Prompt:
Give the entries from their start up to and including the line containing "point(891,15)" as a numbered list, with blank lines left out. Leave the pictures out of the answer.

[Entries on where items appear]

****************

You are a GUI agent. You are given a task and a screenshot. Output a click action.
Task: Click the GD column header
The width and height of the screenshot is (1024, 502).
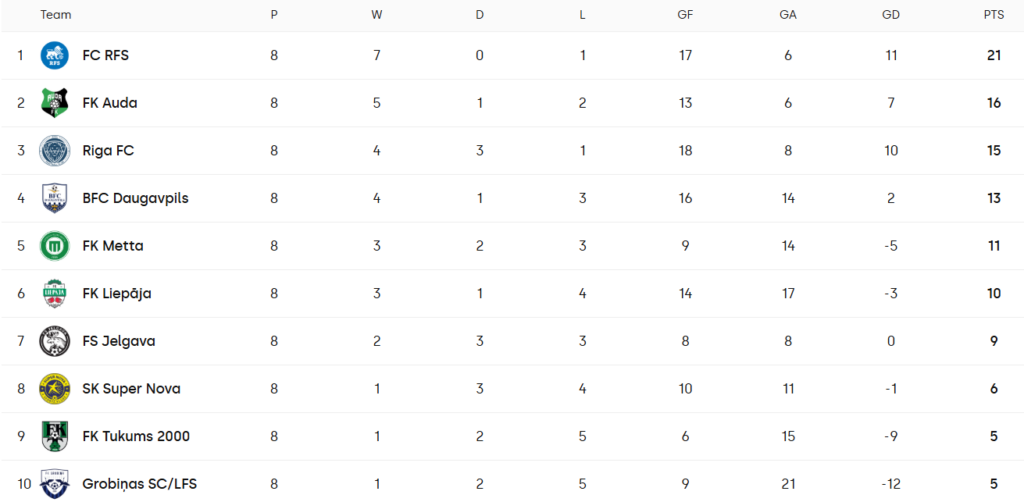point(891,15)
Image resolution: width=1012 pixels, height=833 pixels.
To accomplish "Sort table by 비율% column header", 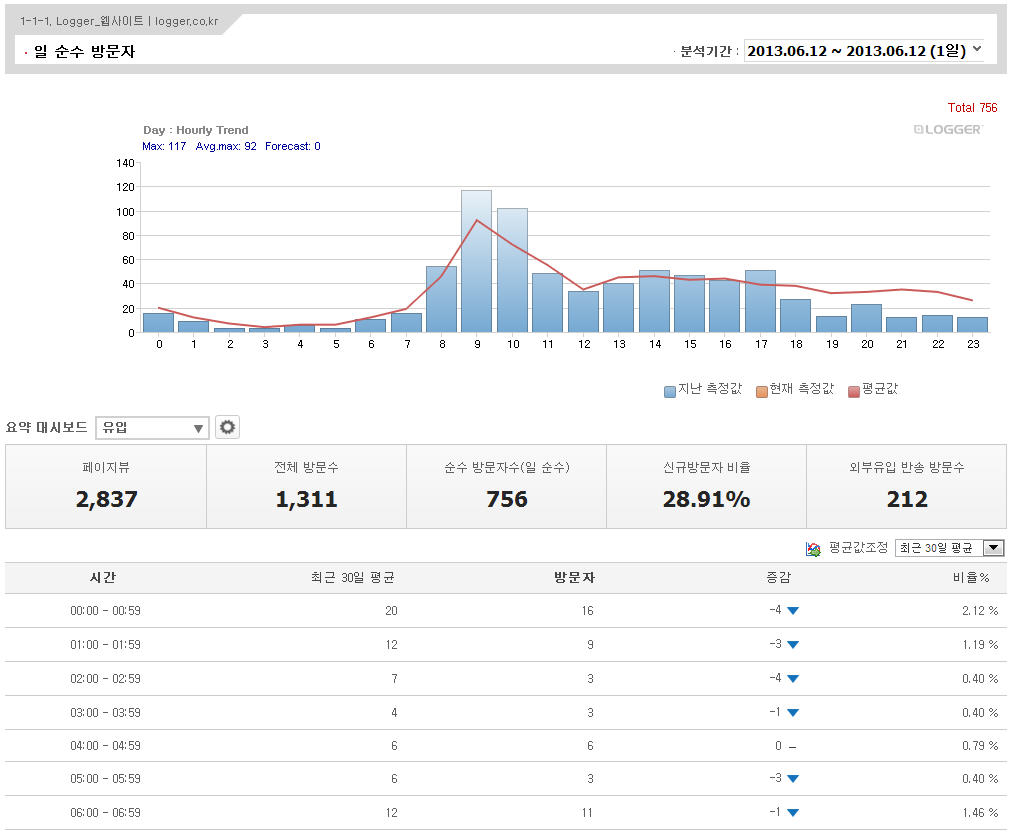I will point(970,578).
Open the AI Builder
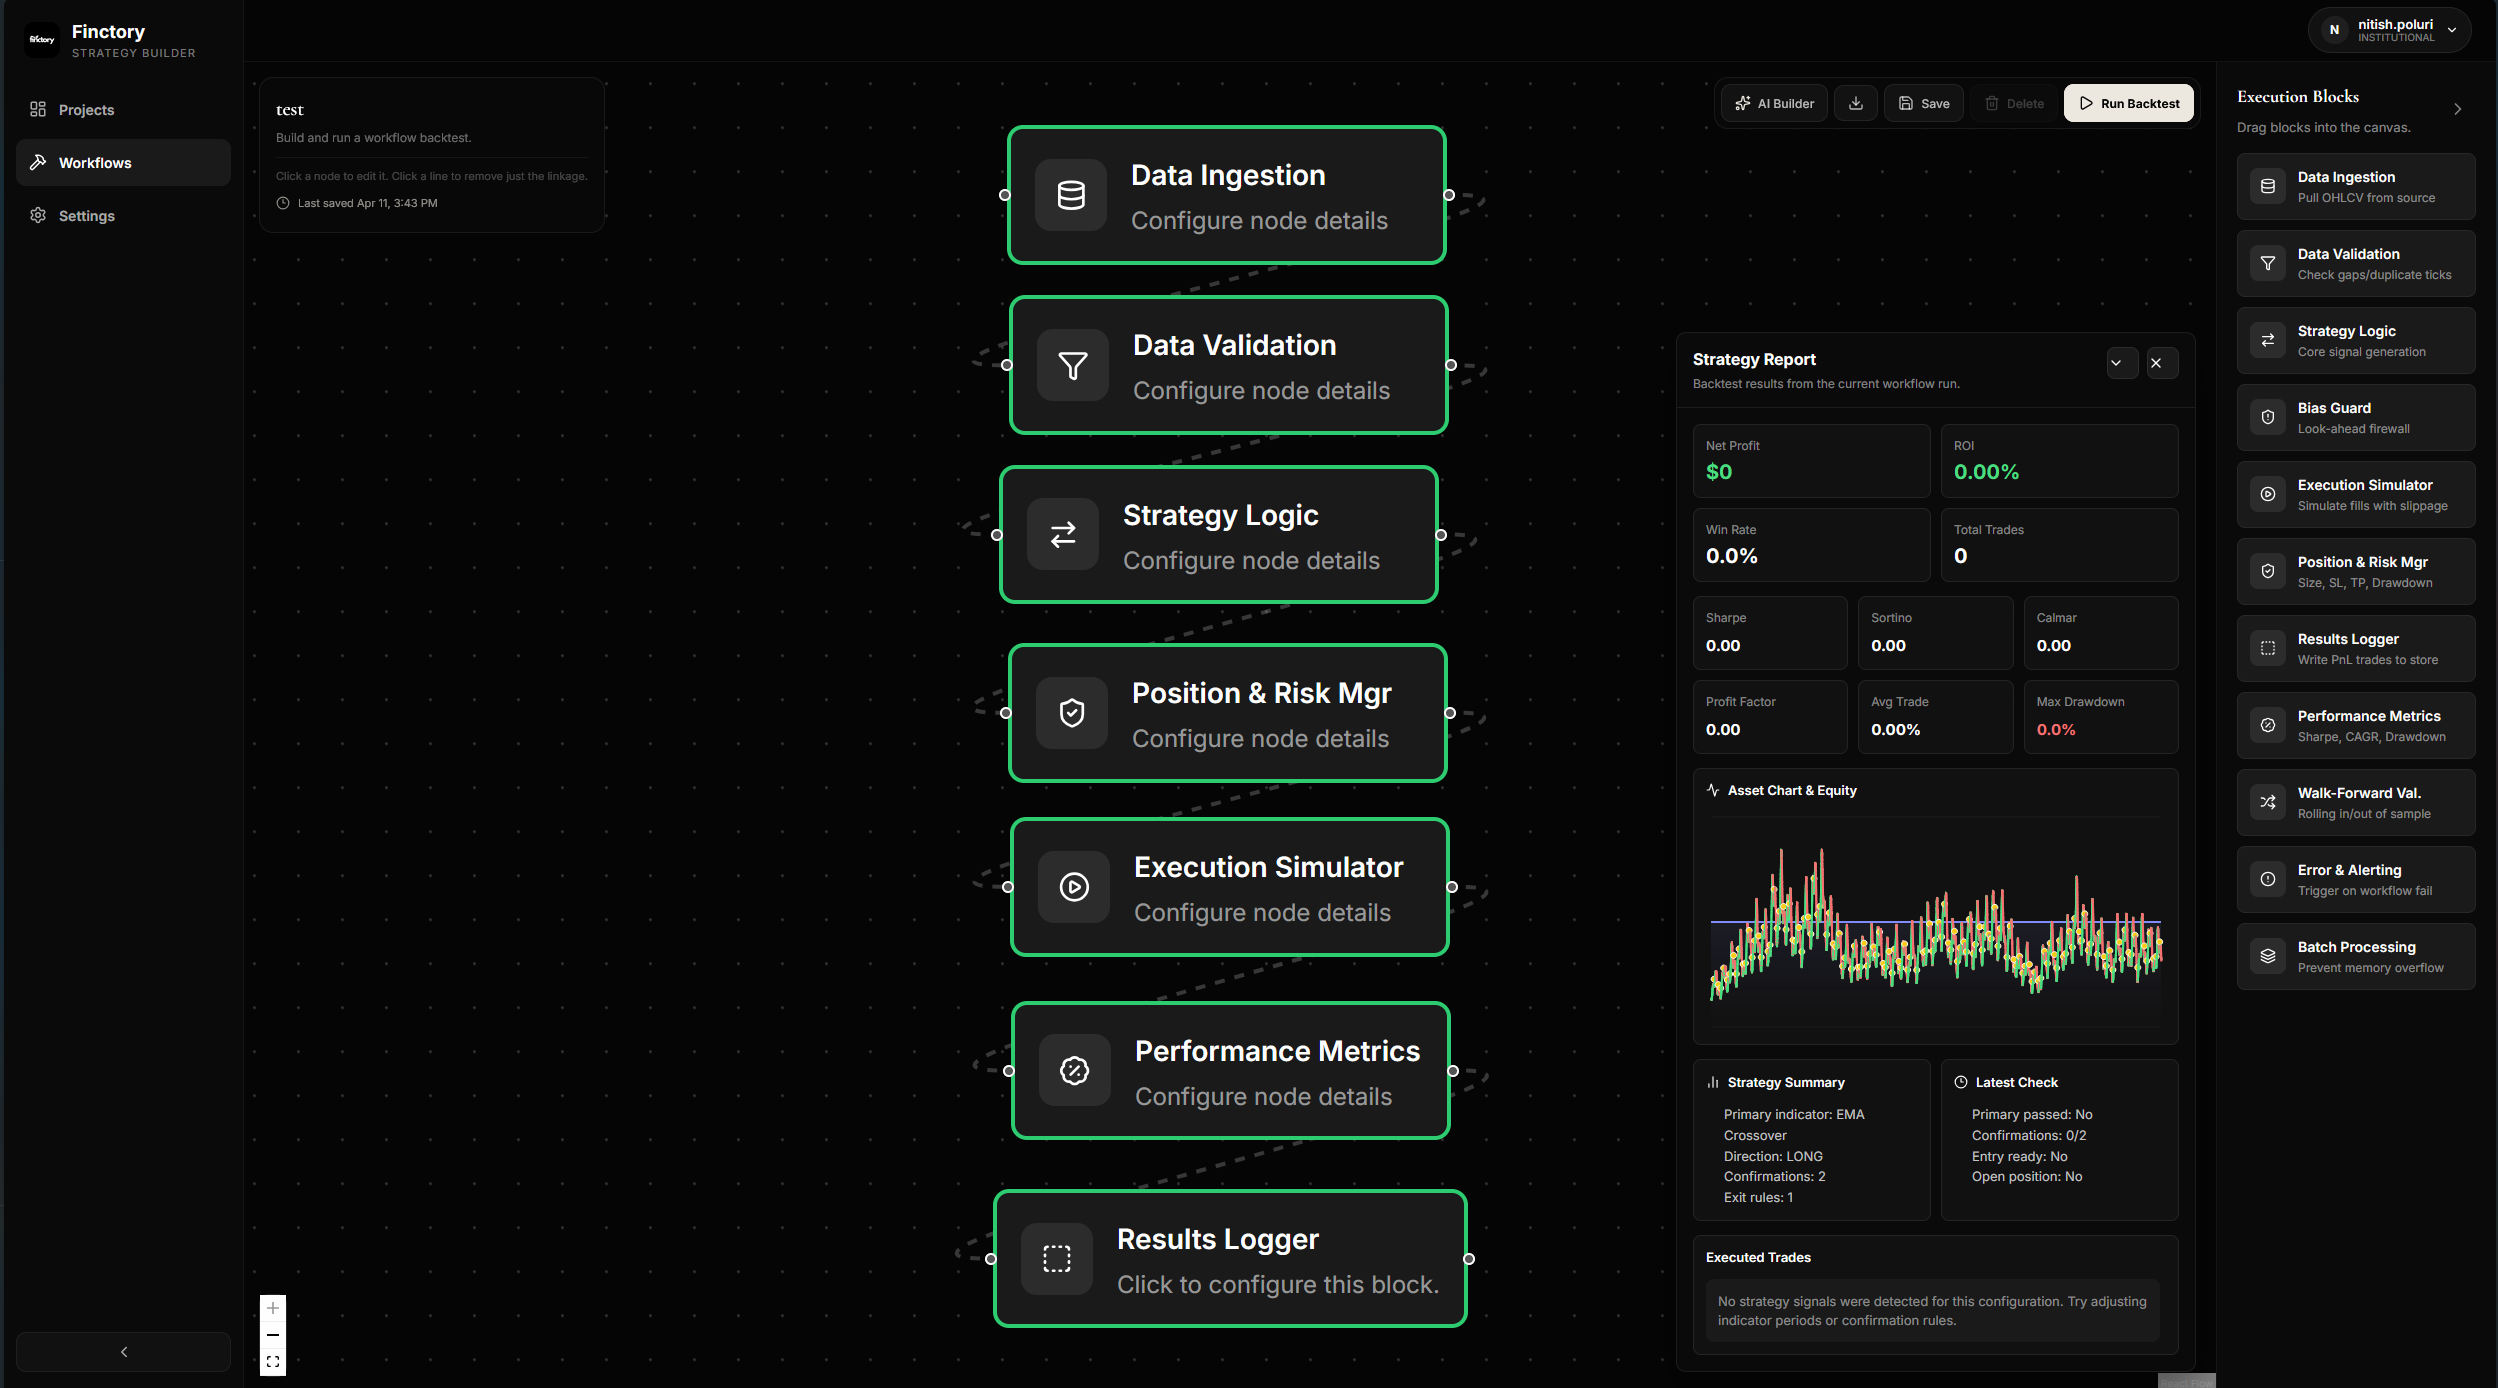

****************

Complete response:
1. You are a GUI agent. You are given a task and a screenshot. Output a click action.
2. Task: Click the GD column header
3. The width and height of the screenshot is (1024, 502).
4. point(891,15)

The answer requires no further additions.